The other way for orphan and precision medicine drugs to provide a sustainable path is by having a much higher success rate than drugs for broader indications. While this recent report from BIO suggests rare disease drugs have up to a three times higher success rate when compared to chronic, high prevalence disease drugs (25.3% versus 8.7%), it’s unclear if that’s enough to compensate for the much smaller market without charging high yearly costs. To put it another way, unless three average orphan populations add up to the number of adults with hypertension, a company is still looking at high per patient prices to make a profit.
What would biopharma support for public health look like? Well, one practical approach would be to support initiatives like the soda taxes recently approved by Albany, San Francisco and Oakland, California, and by Boulder, Colorado. These taxes aren’t guaranteed to work, but early suggestions from Mexico and Berkeley are hopeful. Sugary beverages are one of the big sources of empty calories in the US diet and reducing soda consumption could help reduce overall incidence of diabetes and obesity.
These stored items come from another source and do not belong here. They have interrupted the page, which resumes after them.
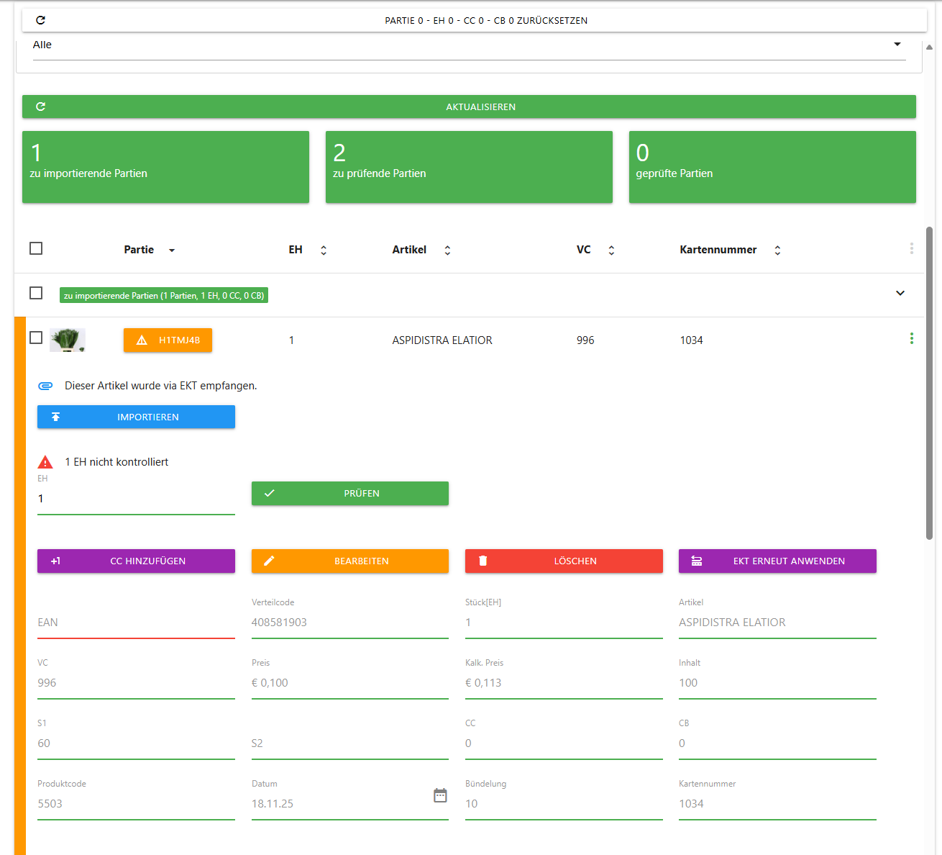Click the reset refresh icon in top bar
Image resolution: width=942 pixels, height=855 pixels.
[40, 20]
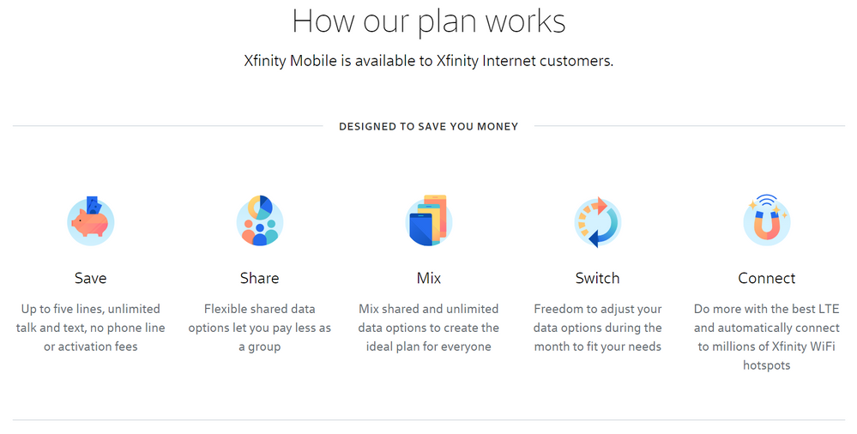
Task: Select the magnet Connect icon
Action: tap(766, 221)
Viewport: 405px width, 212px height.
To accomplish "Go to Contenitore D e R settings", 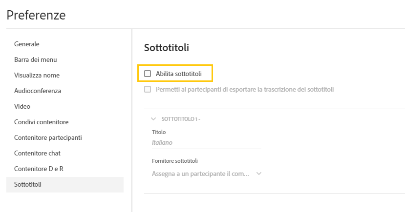I will tap(39, 169).
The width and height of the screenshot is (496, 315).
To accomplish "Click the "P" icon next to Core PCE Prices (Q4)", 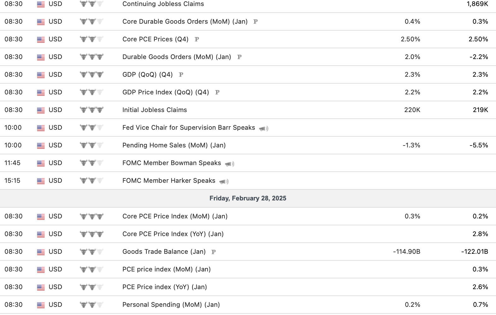I will pos(197,39).
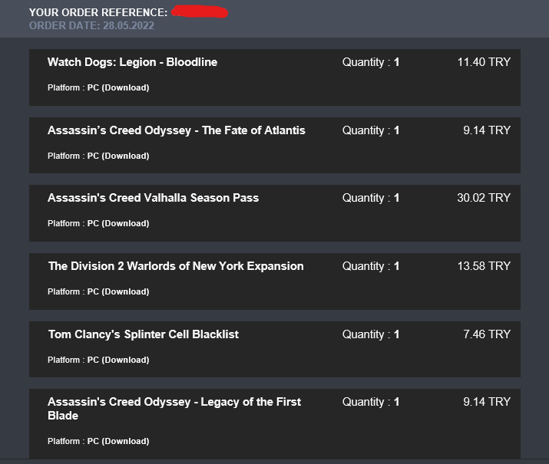The width and height of the screenshot is (549, 464).
Task: Open Assassin's Creed Valhalla Season Pass item
Action: point(153,198)
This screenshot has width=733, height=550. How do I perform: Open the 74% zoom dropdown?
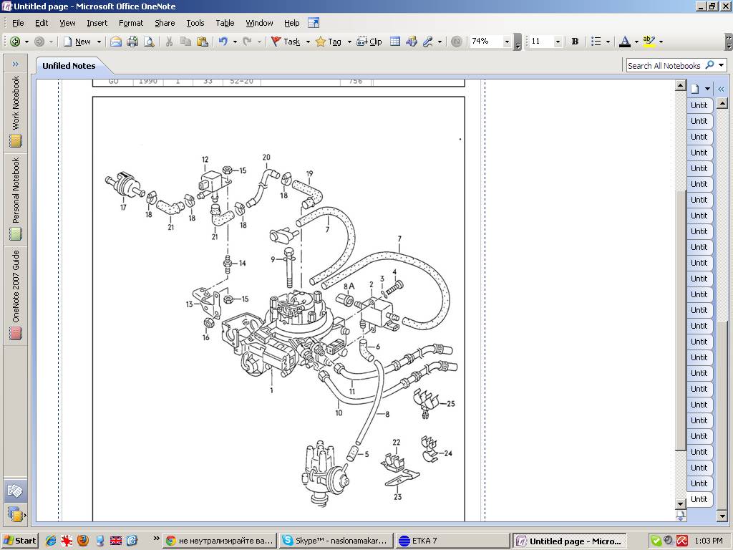coord(507,42)
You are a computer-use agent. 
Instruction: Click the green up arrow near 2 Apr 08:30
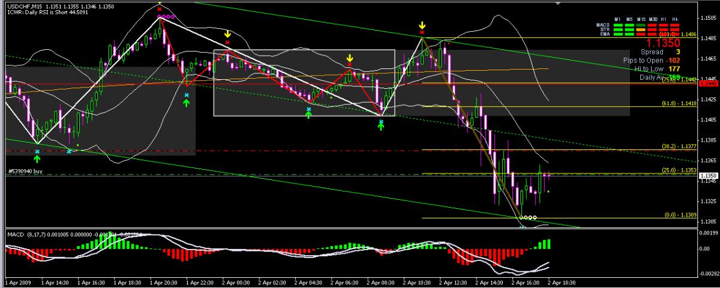(381, 127)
Another approach would be working with and funding people and organizations who have made contributions to reducing obesity and increasing exercise. Michelle Obama comes to mind. I understand she may have some free time soon. And we’re soon going to need more non-governmental organizations getting involved in things like public health because early signs are the role of the federal government in that sphere may be shrinking over the next few years.
A more radical idea would be to fund work on other kinds of behavioral interventions that might help reduce obesity. While studies suggest mobile health tools like fitbits or weight loss apps aren’t going to be a cure-all, it’s early days and those kinds of tools may be part of a tailored approach to health—finding the right tools for each person rather than one size fits all. Kind of like…precision medicine?
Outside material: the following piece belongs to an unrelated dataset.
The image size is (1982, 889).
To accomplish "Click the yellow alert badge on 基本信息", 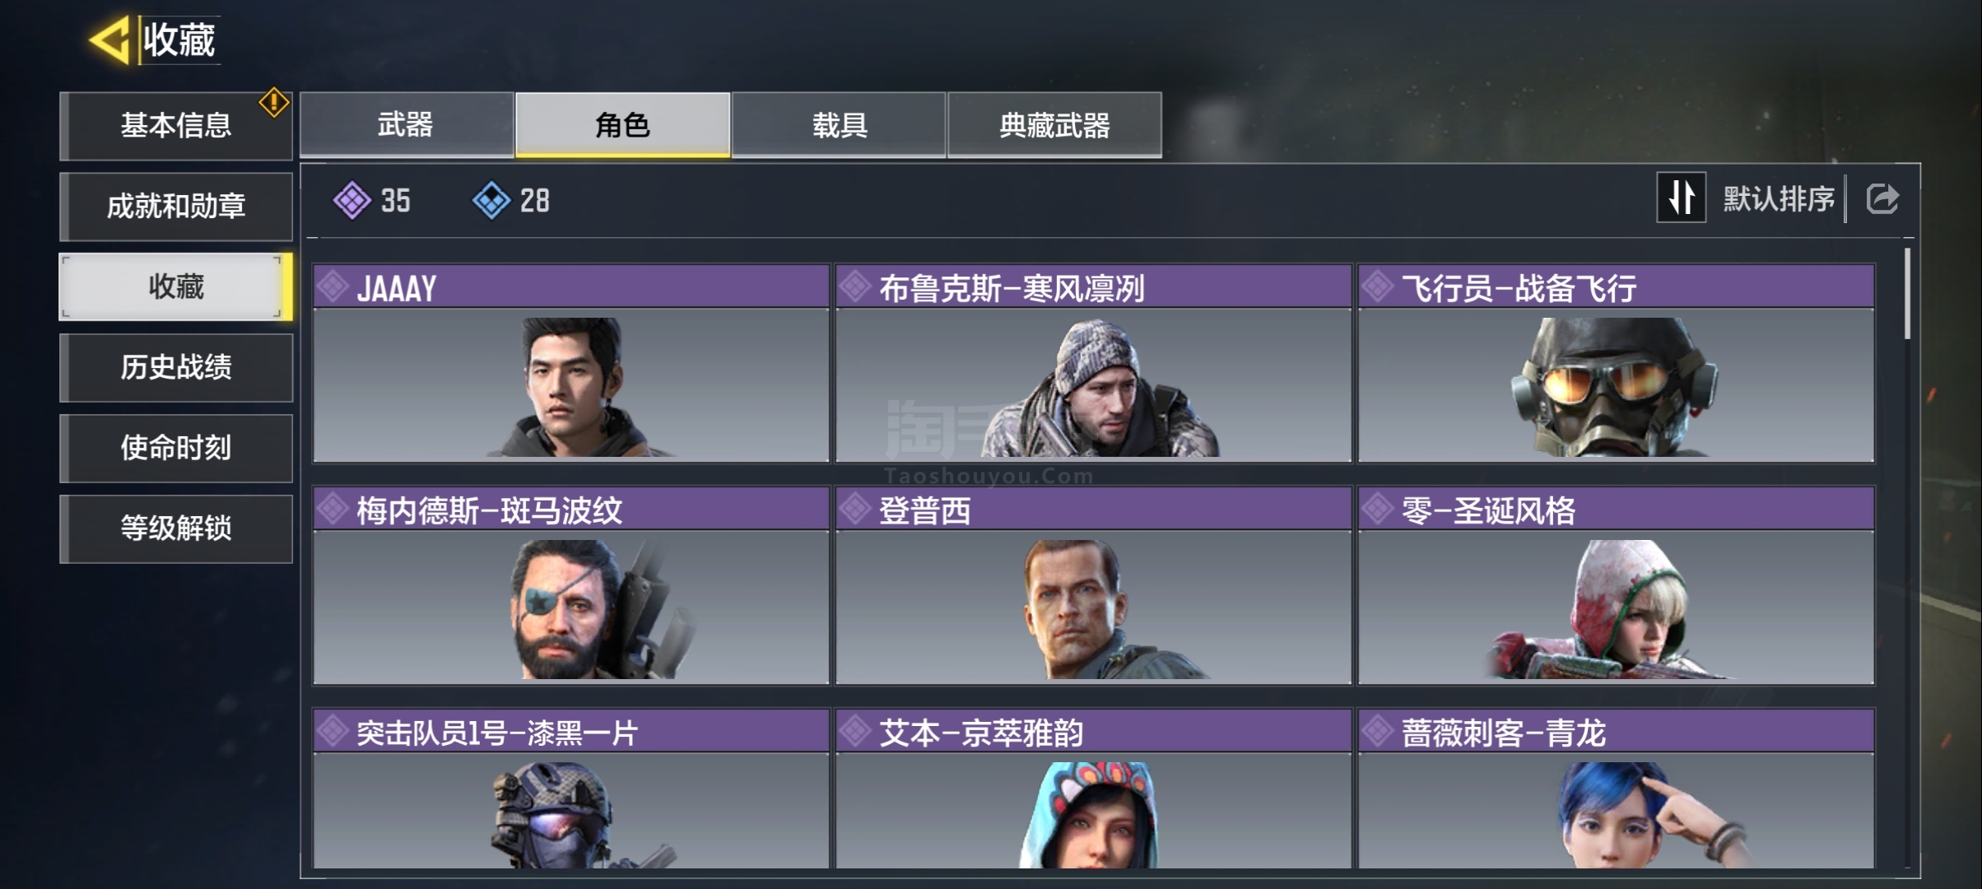I will pos(273,103).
A public health approach would have other benefits. One would be in clinical trials. Another anecdote from another friend in the industry is how once, when we were meeting for beers, he was half an hour late. When he arrived, we asked him what had happened and he said they ran into a dosing problem for a trial and he had to consult. It turns out a prospective patient weighed more than they had planned for in their enrollment criteria and their dosage tables had to be extended. By a lot. Here’s a problem with that: the pharmacokinetics and pharmacodynamics of drug engagement and clearance vary with degree of obesity (one review in antimicrobials here). If the overall population could be made healthier, these kinds of expensive exceptions would be less frequent.
And there’s always the point of reputation. Every biopharma company has as its goal the improvement of human health but that has been obscured lately. Biopharma needs a reputation overhaul. That doesn’t just have to be through not doing bad stuff. Actively doing good stuff helps too.
This is a long-term approach to improving industry health, no doubt. But with all those repatriation dollars looking likely to come back to the US, and the cost multiplier on potential acquisitions rising, maybe pushing public health, counterintuitively, could create a sustainable path for biopharma.